**Pixel coordinate grounding data:**
○ ○ ○ ○
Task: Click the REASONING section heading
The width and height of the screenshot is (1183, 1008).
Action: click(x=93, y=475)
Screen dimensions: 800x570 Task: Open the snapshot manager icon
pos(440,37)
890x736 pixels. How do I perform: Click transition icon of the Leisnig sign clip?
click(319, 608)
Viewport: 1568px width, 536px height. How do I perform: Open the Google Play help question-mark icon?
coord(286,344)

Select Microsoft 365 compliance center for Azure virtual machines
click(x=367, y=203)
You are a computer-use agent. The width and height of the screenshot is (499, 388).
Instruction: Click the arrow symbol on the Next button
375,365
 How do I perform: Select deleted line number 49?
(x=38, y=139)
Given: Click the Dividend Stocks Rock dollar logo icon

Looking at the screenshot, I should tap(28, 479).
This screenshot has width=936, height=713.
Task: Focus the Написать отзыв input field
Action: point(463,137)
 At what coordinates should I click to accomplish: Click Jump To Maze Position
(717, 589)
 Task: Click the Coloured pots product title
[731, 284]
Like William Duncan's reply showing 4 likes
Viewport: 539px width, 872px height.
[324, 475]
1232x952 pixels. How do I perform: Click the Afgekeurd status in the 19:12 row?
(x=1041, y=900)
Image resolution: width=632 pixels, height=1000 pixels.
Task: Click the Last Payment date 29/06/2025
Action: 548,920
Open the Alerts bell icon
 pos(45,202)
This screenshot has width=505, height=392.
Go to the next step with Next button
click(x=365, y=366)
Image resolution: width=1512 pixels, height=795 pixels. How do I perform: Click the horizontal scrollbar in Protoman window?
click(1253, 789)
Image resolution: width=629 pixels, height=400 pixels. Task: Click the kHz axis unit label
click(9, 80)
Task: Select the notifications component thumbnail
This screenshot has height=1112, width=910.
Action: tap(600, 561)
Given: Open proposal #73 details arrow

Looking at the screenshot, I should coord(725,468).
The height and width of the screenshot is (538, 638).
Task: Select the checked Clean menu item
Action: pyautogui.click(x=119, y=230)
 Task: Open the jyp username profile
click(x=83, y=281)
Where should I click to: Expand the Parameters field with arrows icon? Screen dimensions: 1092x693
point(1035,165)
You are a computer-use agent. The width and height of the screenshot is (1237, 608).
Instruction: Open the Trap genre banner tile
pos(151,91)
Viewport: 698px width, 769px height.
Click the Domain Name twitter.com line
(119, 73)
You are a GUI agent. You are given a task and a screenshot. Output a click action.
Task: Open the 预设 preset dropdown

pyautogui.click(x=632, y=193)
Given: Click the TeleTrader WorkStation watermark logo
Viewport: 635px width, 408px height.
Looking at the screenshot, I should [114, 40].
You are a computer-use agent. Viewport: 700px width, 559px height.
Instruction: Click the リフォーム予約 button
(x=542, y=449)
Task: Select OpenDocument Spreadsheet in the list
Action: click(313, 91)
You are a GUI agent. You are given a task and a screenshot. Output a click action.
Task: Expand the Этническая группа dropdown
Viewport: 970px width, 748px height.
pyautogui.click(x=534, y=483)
○ ○ ○ ○
**What the task asks:**
From the entries above, collect every line with the string "computer" in it.

**Solution for this task:**
You are a computer-use agent. The width and height of the screenshot is (499, 388).
You are a computer-use agent. The width and height of the screenshot is (1237, 608).
You are a computer-use agent. Viewport: 700px width, 559px height.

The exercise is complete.